## Problem statement
Each entry below is to be transcribed exactly.

[Saved entries]
+--

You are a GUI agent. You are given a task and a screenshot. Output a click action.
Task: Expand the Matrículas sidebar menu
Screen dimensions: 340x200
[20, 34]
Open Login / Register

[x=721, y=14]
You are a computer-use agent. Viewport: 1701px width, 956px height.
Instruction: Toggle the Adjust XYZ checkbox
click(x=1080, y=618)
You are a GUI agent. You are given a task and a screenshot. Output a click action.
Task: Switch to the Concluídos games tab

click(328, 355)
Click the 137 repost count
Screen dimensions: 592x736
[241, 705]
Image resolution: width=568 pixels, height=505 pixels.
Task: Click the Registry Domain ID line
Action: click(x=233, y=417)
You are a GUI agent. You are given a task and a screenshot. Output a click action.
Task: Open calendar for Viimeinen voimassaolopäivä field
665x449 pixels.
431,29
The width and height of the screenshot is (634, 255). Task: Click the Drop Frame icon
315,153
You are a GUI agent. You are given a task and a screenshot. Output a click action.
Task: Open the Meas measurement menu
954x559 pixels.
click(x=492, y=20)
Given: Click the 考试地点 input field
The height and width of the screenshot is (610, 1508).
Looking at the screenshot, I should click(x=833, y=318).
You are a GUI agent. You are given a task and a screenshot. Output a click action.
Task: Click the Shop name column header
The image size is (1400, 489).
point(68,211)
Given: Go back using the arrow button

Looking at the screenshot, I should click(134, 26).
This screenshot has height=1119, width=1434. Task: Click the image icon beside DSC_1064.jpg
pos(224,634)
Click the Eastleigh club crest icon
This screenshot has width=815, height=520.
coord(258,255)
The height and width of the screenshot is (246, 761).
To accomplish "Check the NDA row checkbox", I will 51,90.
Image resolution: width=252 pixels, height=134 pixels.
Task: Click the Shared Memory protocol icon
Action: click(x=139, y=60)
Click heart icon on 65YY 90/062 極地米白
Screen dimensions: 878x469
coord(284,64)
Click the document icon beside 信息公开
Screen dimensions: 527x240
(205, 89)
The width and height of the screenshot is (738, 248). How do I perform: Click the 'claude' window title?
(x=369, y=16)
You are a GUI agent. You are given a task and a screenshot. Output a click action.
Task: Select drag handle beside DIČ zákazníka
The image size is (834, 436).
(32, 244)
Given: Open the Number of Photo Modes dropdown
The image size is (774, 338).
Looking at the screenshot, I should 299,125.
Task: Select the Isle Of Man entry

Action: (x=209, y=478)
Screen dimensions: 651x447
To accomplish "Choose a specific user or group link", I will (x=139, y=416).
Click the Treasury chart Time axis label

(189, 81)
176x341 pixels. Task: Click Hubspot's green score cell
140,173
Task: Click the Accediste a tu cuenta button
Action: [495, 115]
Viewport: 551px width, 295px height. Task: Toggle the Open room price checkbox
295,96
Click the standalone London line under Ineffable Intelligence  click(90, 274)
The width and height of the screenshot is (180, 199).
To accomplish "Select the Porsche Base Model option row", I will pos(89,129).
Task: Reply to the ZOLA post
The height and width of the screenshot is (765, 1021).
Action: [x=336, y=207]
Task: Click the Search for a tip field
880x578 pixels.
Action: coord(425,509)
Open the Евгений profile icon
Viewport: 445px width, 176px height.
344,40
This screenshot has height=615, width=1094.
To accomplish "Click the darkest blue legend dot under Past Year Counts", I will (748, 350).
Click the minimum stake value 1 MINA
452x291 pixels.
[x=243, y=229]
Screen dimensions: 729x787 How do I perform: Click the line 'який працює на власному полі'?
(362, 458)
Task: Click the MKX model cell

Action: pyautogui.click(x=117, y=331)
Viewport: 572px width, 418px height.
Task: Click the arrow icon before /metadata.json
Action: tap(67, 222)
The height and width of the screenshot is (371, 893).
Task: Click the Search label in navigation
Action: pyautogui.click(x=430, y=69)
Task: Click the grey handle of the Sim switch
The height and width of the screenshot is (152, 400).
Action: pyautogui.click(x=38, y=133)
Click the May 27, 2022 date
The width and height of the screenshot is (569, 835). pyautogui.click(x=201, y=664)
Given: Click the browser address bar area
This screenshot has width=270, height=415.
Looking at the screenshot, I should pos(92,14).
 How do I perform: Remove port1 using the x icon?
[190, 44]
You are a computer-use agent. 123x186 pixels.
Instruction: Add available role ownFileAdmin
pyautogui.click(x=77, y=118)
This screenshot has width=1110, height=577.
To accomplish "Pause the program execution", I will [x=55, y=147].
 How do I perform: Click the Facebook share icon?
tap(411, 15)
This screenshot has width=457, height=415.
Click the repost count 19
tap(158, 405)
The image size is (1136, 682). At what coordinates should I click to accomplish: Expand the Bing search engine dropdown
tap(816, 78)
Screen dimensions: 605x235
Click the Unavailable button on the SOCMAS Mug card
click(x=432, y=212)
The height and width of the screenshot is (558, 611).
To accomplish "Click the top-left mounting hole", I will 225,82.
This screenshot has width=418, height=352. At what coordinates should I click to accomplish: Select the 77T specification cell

+--

## Answer section
You are a GUI agent. You are given a task and a screenshot. Output a click action.
Task: Expand the Matrículas sidebar menu
Screen dimensions: 340x200
[20, 34]
Open Login / Register

[x=721, y=14]
You are a computer-use agent. Viewport: 1701px width, 956px height.
Instruction: Toggle the Adjust XYZ checkbox
click(x=1080, y=618)
You are a GUI agent. You are given a task and a screenshot. Output a click action.
Task: Switch to the Concluídos games tab

click(328, 355)
Click the 137 repost count
Screen dimensions: 592x736
[241, 705]
Image resolution: width=568 pixels, height=505 pixels.
Task: Click the Registry Domain ID line
Action: click(x=233, y=417)
You are a GUI agent. You are given a task and a screenshot. Output a click action.
Task: Open calendar for Viimeinen voimassaolopäivä field
665x449 pixels.
431,29
The width and height of the screenshot is (634, 255). Task: Click the Drop Frame icon
315,153
You are a GUI agent. You are given a task and a screenshot. Output a click action.
Task: Open the Meas measurement menu
954x559 pixels.
click(x=492, y=20)
Given: Click the 考试地点 input field
The height and width of the screenshot is (610, 1508).
Looking at the screenshot, I should click(x=833, y=318).
You are a GUI agent. You are given a task and a screenshot. Output a click action.
Task: Click the Shop name column header
The image size is (1400, 489).
point(68,211)
Given: Go back using the arrow button

Looking at the screenshot, I should click(134, 26).
This screenshot has height=1119, width=1434. Task: Click the image icon beside DSC_1064.jpg
pos(224,634)
Click the Eastleigh club crest icon
This screenshot has width=815, height=520.
coord(258,255)
The height and width of the screenshot is (246, 761).
To accomplish "Check the NDA row checkbox", I will 51,90.
Image resolution: width=252 pixels, height=134 pixels.
Task: Click the Shared Memory protocol icon
Action: click(x=139, y=60)
Click heart icon on 65YY 90/062 極地米白
Screen dimensions: 878x469
coord(284,64)
Click the document icon beside 信息公开
Screen dimensions: 527x240
(205, 89)
The width and height of the screenshot is (738, 248). How do I perform: Click the 'claude' window title?
(x=369, y=16)
You are a GUI agent. You are given a task and a screenshot. Output a click action.
Task: Select drag handle beside DIČ zákazníka
The image size is (834, 436).
(32, 244)
Given: Open the Number of Photo Modes dropdown
The image size is (774, 338).
Looking at the screenshot, I should 299,125.
Task: Select the Isle Of Man entry

Action: (x=209, y=478)
Screen dimensions: 651x447
To accomplish "Choose a specific user or group link", I will (x=139, y=416).
Click the Treasury chart Time axis label

(189, 81)
176x341 pixels. Task: Click Hubspot's green score cell
140,173
Task: Click the Accediste a tu cuenta button
Action: [495, 115]
Viewport: 551px width, 295px height. Task: Toggle the Open room price checkbox
295,96
Click the standalone London line under Ineffable Intelligence  click(90, 274)
The width and height of the screenshot is (180, 199).
To accomplish "Select the Porsche Base Model option row", I will pos(89,129).
Task: Reply to the ZOLA post
The height and width of the screenshot is (765, 1021).
Action: [x=336, y=207]
Task: Click the Search for a tip field
880x578 pixels.
Action: coord(425,509)
Open the Евгений profile icon
Viewport: 445px width, 176px height.
344,40
This screenshot has height=615, width=1094.
To accomplish "Click the darkest blue legend dot under Past Year Counts", I will (748, 350).
Click the minimum stake value 1 MINA
452x291 pixels.
[x=243, y=229]
Screen dimensions: 729x787 How do I perform: Click the line 'який працює на власному полі'?
(362, 458)
Task: Click the MKX model cell

Action: pyautogui.click(x=117, y=331)
Viewport: 572px width, 418px height.
Task: Click the arrow icon before /metadata.json
Action: tap(67, 222)
The height and width of the screenshot is (371, 893).
Task: Click the Search label in navigation
Action: pyautogui.click(x=430, y=69)
Task: Click the grey handle of the Sim switch
The height and width of the screenshot is (152, 400).
Action: pyautogui.click(x=38, y=133)
Click the May 27, 2022 date
The width and height of the screenshot is (569, 835). pyautogui.click(x=201, y=664)
Given: Click the browser address bar area
This screenshot has width=270, height=415.
Looking at the screenshot, I should pos(92,14).
 How do I perform: Remove port1 using the x icon?
[190, 44]
You are a computer-use agent. 123x186 pixels.
Instruction: Add available role ownFileAdmin
pyautogui.click(x=77, y=118)
This screenshot has width=1110, height=577.
To accomplish "Pause the program execution", I will [x=55, y=147].
 How do I perform: Click the Facebook share icon?
tap(411, 15)
This screenshot has width=457, height=415.
Click the repost count 19
tap(158, 405)
The image size is (1136, 682). At what coordinates should I click to accomplish: Expand the Bing search engine dropdown
tap(816, 78)
Screen dimensions: 605x235
Click the Unavailable button on the SOCMAS Mug card
click(x=432, y=212)
The height and width of the screenshot is (558, 611).
To accomplish "Click the top-left mounting hole", I will 225,82.
This screenshot has width=418, height=352. At what coordinates should I click to accomplish: Select the 77T specification cell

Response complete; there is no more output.